Paragraph 1 in Martov's draft: "A member of the Russian Social-Democratic Labour Party is one who, accepting its programme, works actively to accomplish its aims under the control and direction of the organs [sic!] of the Party."

Paragraph 1 in my draft: "A member of the Party is one who accepts its programme and who supports the Party both financially and by personal participation in one of the Party organisations."

Paragraph 1 as formulated by Martov at the Congress and adopted by the Congress: "A member of the Russian Social-Democratic Labour Party is one who accepts its programme, supports the Party financially, and renders it regular personal assistance under the direction of one of its organisations."



Should the definition of "membership" be revisited?

http://www.revleft.com/vb/showpost.php?p=1179737&postcount=14


The SPGB's (and WSM's) approach seems to be a very low-yield/low-stress type of affair, meaning they don't expect to have a huge impact on daily events in a short time span (instead counting on the slow accumulation of their educational and persuasive efforts over time), but this also means that being a part of the organization is very low-impact. One is not apparently ordered around to devote a lot of time and energy (and money) to various reformist campaigns (and nor does the SPGB try to intrude a whole lot into personal lives, it seems). Instead, one quietly makes one's case to people, and otherwise the group's activities consist of refining their internal socialist vision through imaginative discussions. I expect that, for this reason, they have a very low "burnout" of activists who join. So even though they probably aren't constantly getting new recruits (and pushing their existing members to do constant recruiting drives), they keep the members that they do have for a whole, and those members become more knowledgeable and higher-quality members over time. This has probably contributed to the organization's longevity. I think this is a worthwhile model that bears some consideration for prospective leftist groups.

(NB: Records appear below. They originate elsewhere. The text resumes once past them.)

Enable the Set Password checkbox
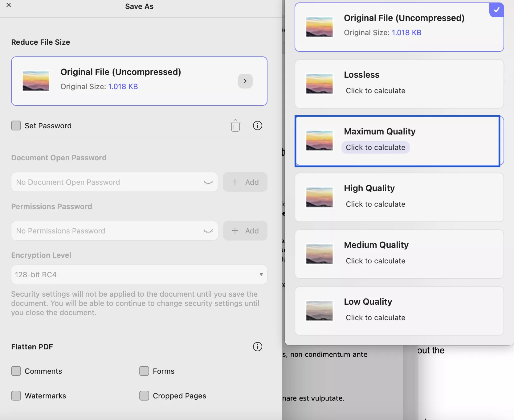Viewport: 514px width, 420px height. coord(16,126)
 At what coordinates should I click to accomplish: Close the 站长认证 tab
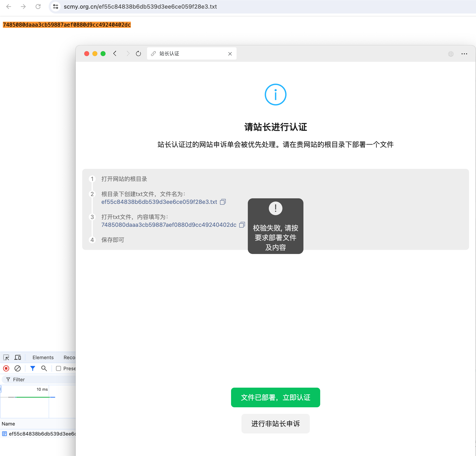230,54
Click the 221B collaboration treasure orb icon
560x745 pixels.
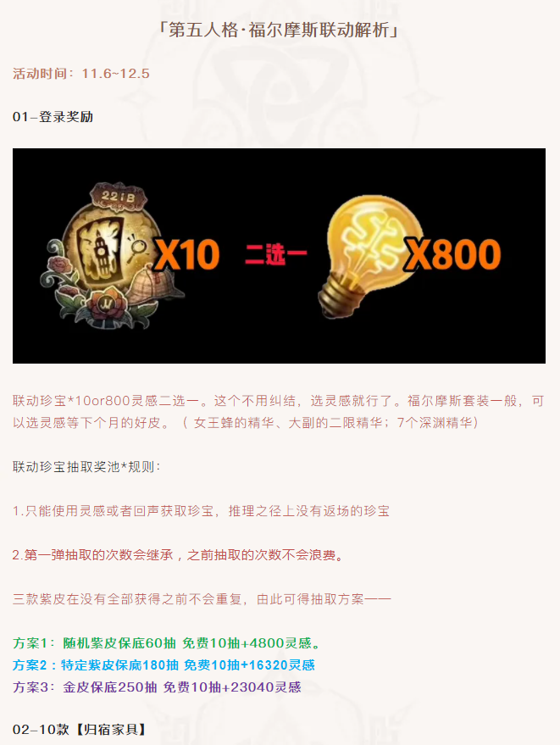click(x=115, y=257)
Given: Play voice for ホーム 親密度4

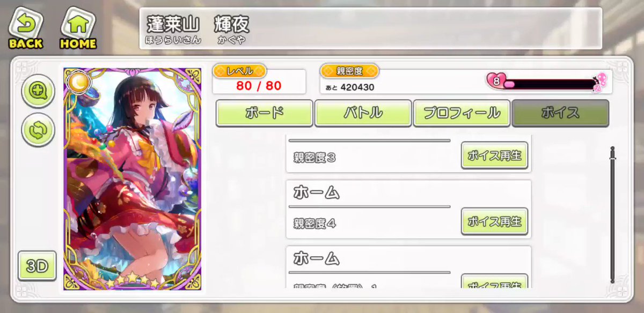Looking at the screenshot, I should point(494,221).
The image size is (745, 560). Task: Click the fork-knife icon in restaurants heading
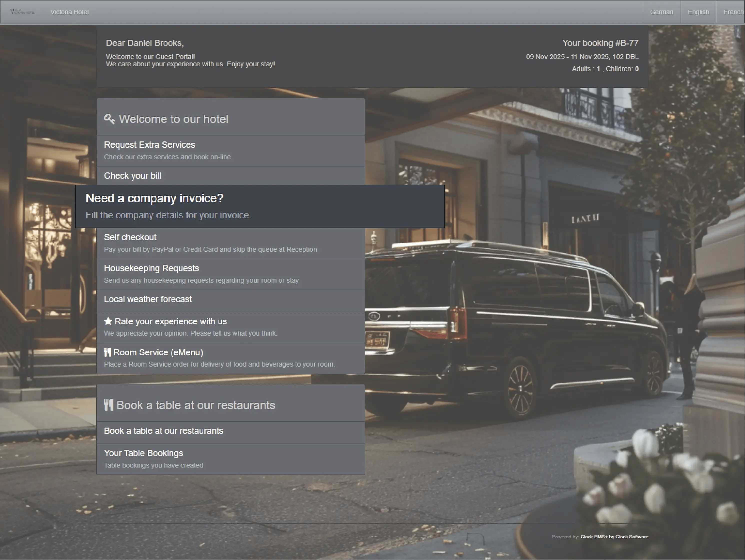click(x=108, y=405)
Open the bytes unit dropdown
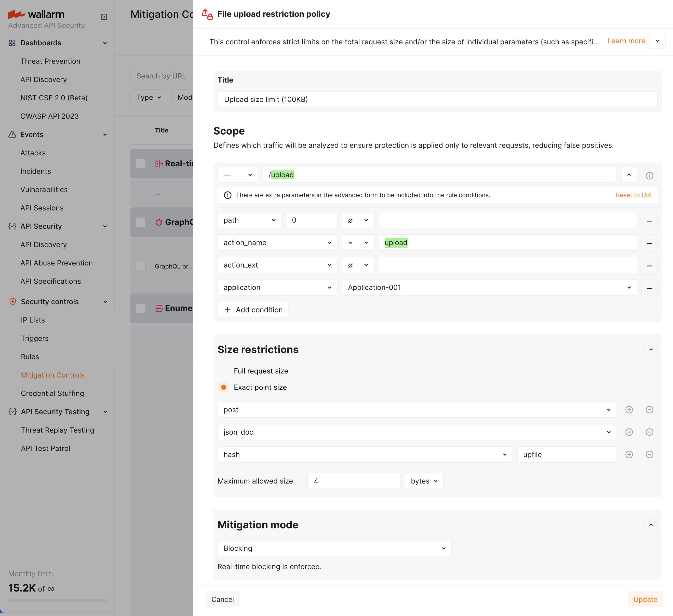This screenshot has width=673, height=616. pyautogui.click(x=424, y=481)
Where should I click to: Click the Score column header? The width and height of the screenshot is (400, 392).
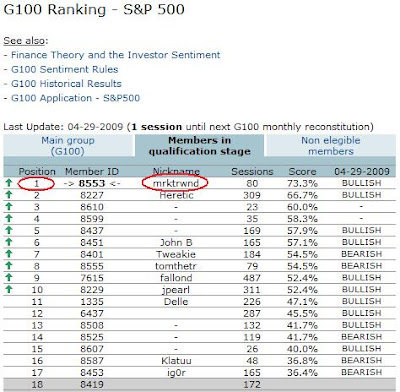coord(302,171)
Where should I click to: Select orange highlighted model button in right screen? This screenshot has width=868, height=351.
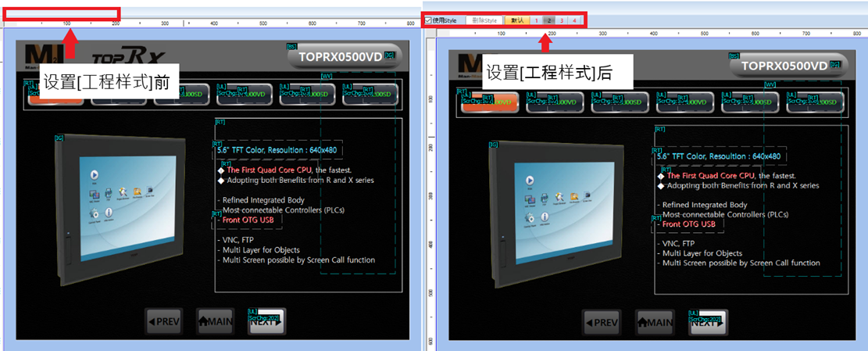tap(488, 102)
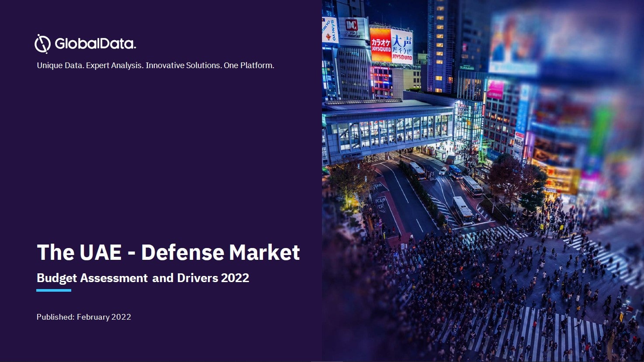Image resolution: width=644 pixels, height=362 pixels.
Task: Click the red and orange karaoke Joysound sign
Action: pos(380,45)
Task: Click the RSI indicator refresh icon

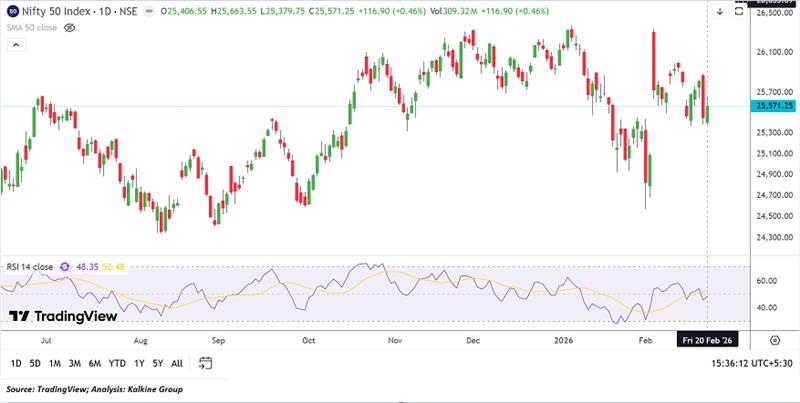Action: 65,267
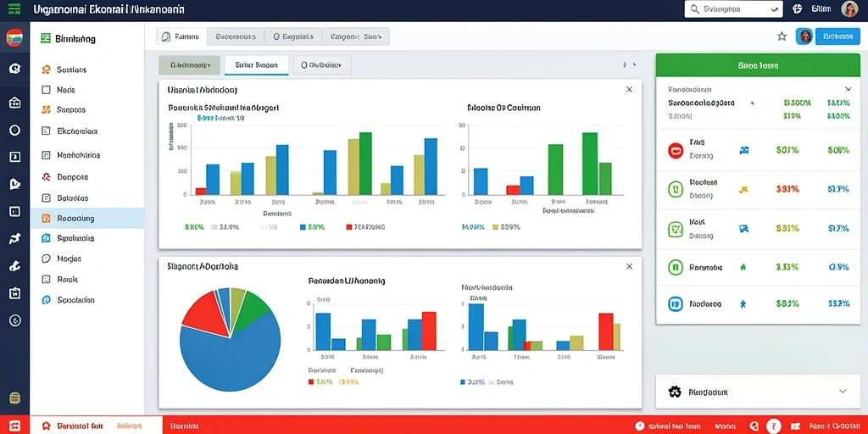
Task: Click the blue square icon in last right-panel row
Action: (x=676, y=303)
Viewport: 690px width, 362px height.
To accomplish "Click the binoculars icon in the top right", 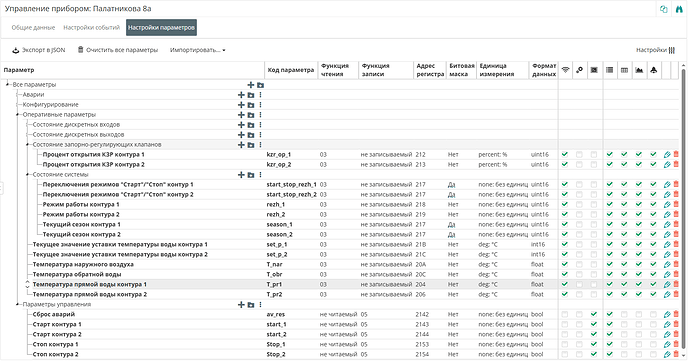I will tap(679, 9).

One could perhaps draw a contrast with an organization like the RCP, which I might tentatively classify (given I don't know a whole lot about what the internal dynamics of the organization feel like) as a high-yield, high-stress type of organization. It's involved in multiple reformist campaigns, and its members are expected to be very active with these campaigns, with getting new recruits, with selling the newspaper, and with tailoring their personal lives to be in harmony with the Party. This produces bursts of impressive activity (such as the start of the WCW campaign), followed by an aftermath of dwindling presence and, I assume, increasing burnout and "turnover." This seems to be the model that most leftist organizations follow (CPUSA in the '30s, for instance, which apparently had a pretty much perpetually revolving door of new recruits and burnt-out members leaving), so maybe it's time that some organizations give the other model a chance....

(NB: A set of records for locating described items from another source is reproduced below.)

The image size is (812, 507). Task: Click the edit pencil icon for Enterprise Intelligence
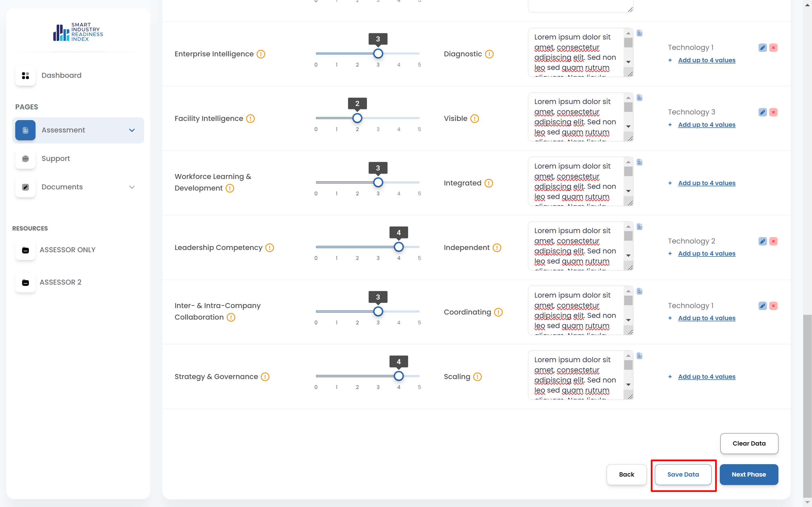tap(762, 48)
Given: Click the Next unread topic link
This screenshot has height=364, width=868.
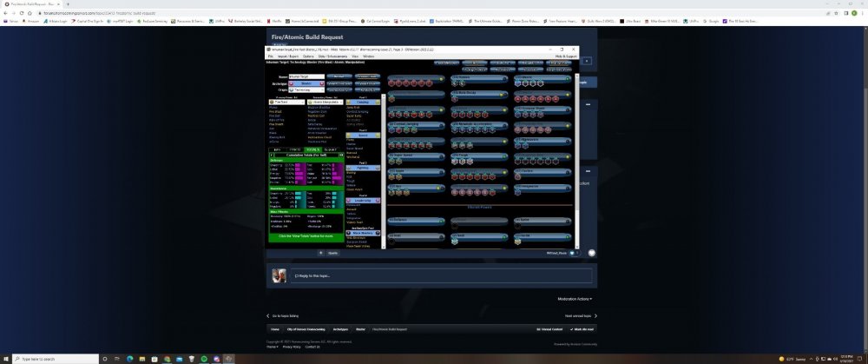Looking at the screenshot, I should click(x=580, y=316).
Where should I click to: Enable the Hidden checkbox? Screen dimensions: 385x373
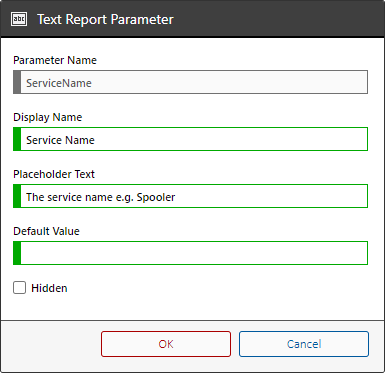(20, 288)
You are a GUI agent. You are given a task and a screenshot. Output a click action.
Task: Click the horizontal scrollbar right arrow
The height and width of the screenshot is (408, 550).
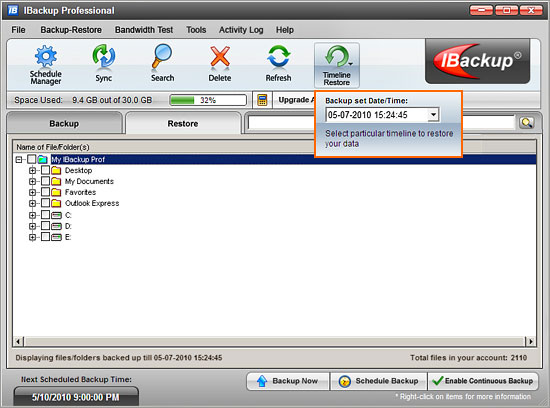(530, 341)
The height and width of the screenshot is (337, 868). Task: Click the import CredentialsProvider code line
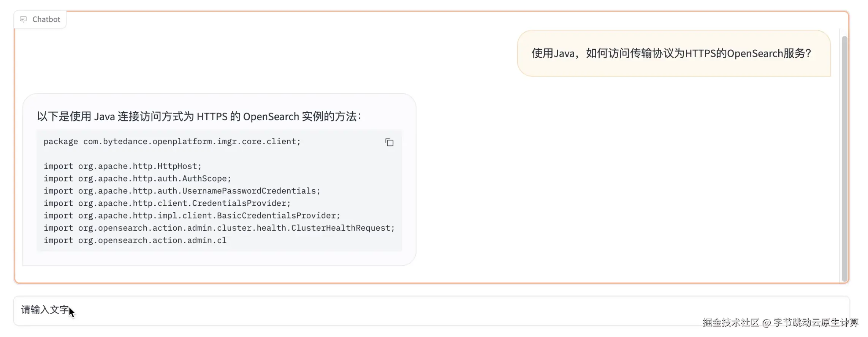[167, 203]
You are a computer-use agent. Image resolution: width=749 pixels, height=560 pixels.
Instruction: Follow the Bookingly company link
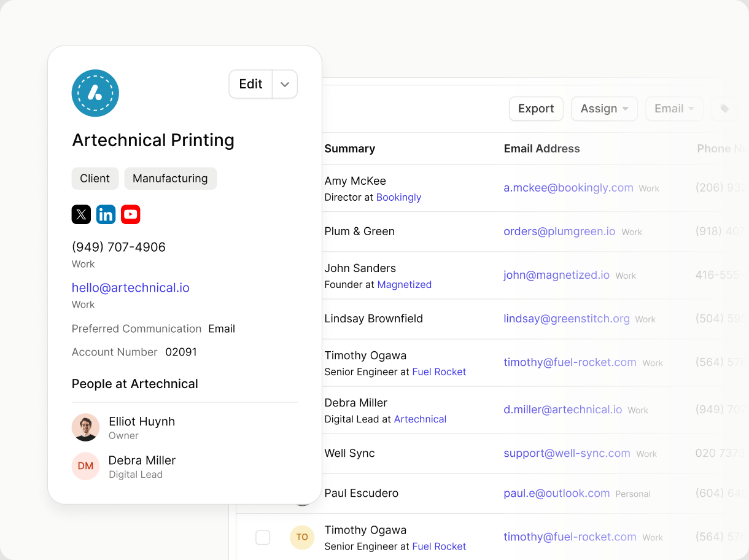click(398, 197)
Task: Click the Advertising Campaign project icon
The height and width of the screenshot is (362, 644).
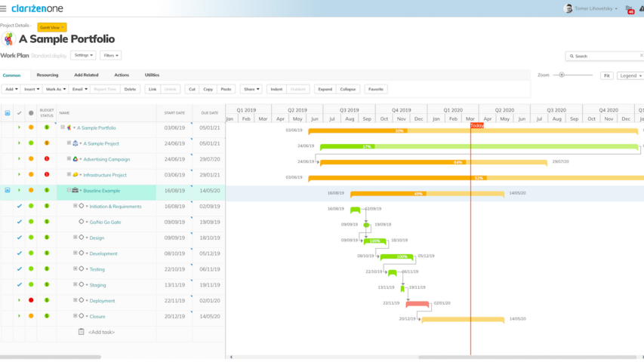Action: pos(75,159)
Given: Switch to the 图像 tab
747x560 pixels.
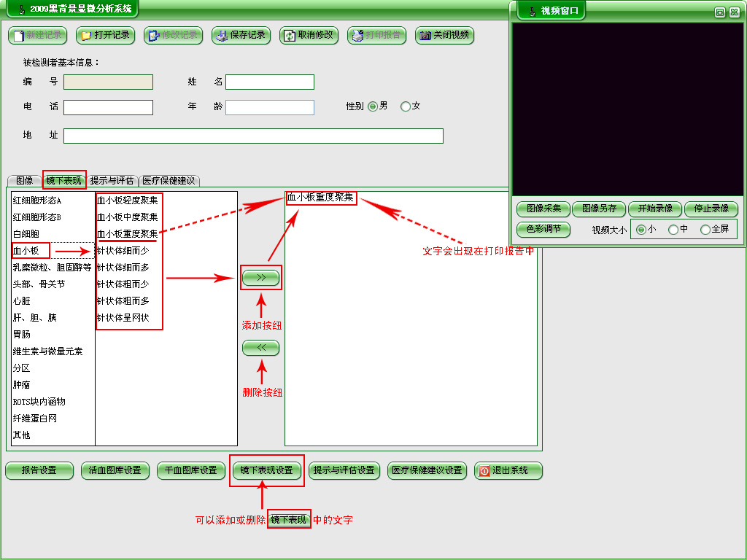Looking at the screenshot, I should pyautogui.click(x=24, y=181).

Edit: I'd also like to add that it seems like a lot of reformist mass parties use this low yield-low stress approach already as well (and maybe that's one small reason why they have better luck attracting and keeping average working people involved, people who have busy daily lives to worry about as well). That said, these reformist mass parties are, 1, reformist, and 2, not so keen on member education as much as ordering members around in reformist campaigns. WSM at least seems to be trying to avoid those problems while still maintaining the low yield-low stress model of membership involvement.

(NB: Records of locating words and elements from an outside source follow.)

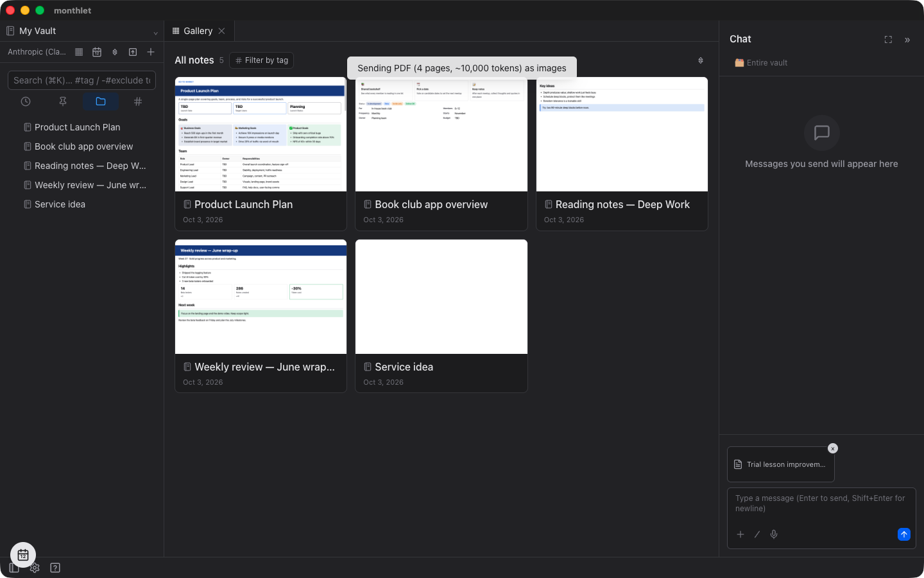Open the gallery grid view icon
Viewport: 924px width, 578px height.
[79, 52]
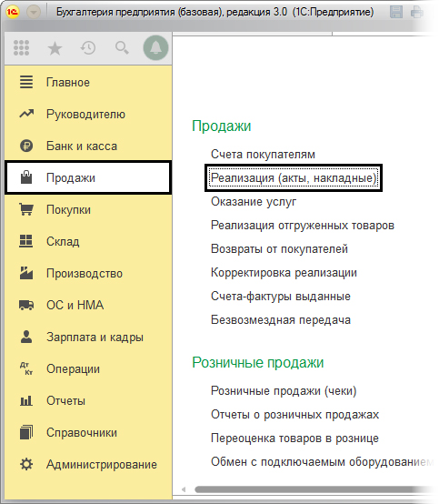
Task: Click the search magnifier icon
Action: pos(122,48)
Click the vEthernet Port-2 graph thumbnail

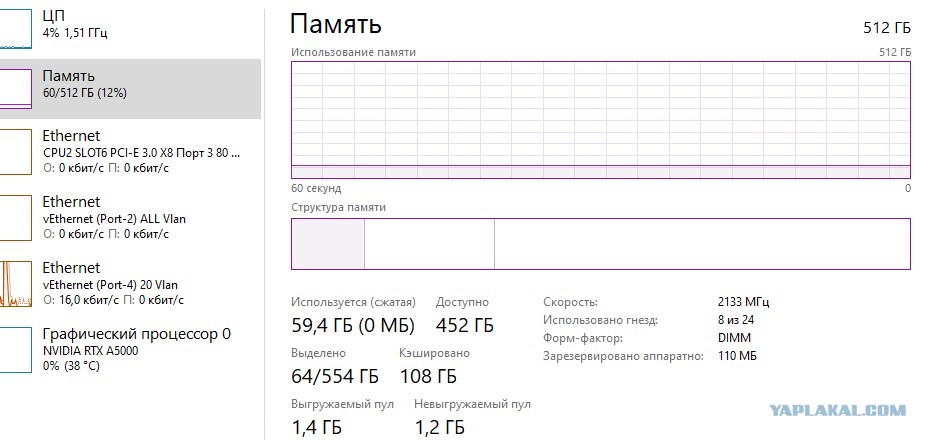click(x=15, y=218)
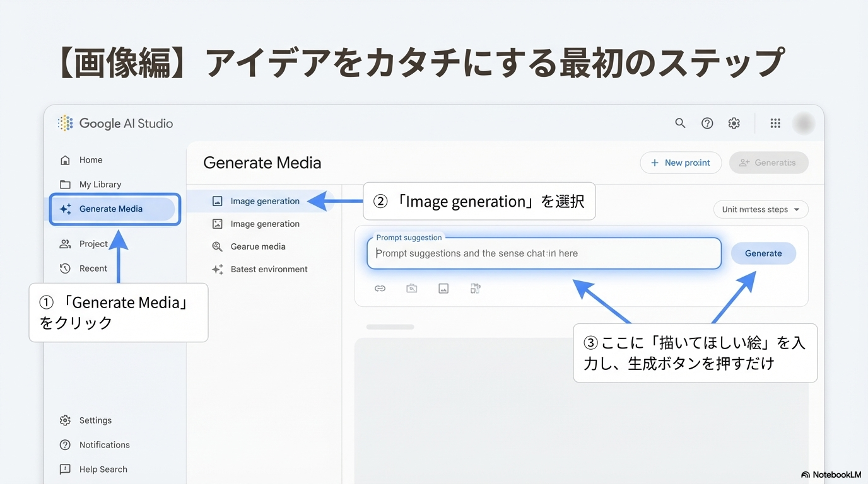Viewport: 868px width, 484px height.
Task: Click into the Prompt suggestion text field
Action: [543, 253]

The remarks above are in my head as I read this book:

Democratic Phoenix: Reinventing Political Activism (http://ksghome.harvard.edu/~pnorris/books/Democratic%20Phoenix.htm)

[Particularly Chapters 6 and 7]

Rawthentic
1st July 2008, 21:42
I think Party members should be recruited based on their commitment to the revolution, class, and the Party.

Also based on their grasp of communist theory and ability to carry it out amongst the masses.

Yehuda Stern
1st July 2008, 22:56
I think Lenin's definition applies - a party member is one who supports its line and pays membership dues. He doesn't have to read everything every Marxist has ever written (though it wouldn't hurt), but he does have to prove himself in the service of the party - that's why I think a few months' candidacy period is necessary.

apathy maybe
2nd July 2008, 10:34
The only people who should be party members should be lawyers, bureaucrats, and mangers. Then, when the inevitable take over of the state occurs, the party will have sufficient talent to run the infrastructure.

534634634265
2nd July 2008, 16:57
The only people who should be party members should be lawyers, bureaucrats, and mangers. Then, when the inevitable take over of the state occurs, the party will have sufficient talent to run the infrastructure.
if this wasnt a joke i still laughed when i read it.:D

Nothing Human Is Alien
2nd July 2008, 17:12
It depends on what kind of organization you are building and what your goals are.

trivas7
3rd July 2008, 17:37
The only people who should be party members should be lawyers, bureaucrats, and mangers. Then, when the inevitable take over of the state occurs, the party will have sufficient talent to run the infrastructure.
"The first thing we do, let's kill all the lawyers" -- W. Shakespeare, Henry VI

534634634265
4th July 2008, 03:08
when i saw this thread i immediately thought
"anyone that wants to be?"
i still haven't come up with a better answer.

Die Neue Zeit
4th July 2008, 05:41
Notwithstanding anarkiddie hijack attempts, perhaps I was overreacting (especially given that Lenin cited the mass SPD's membership requirements as his model). :(

I guess a better question is, considering my quote of Comrade-Z: how should "personal participation" be defined?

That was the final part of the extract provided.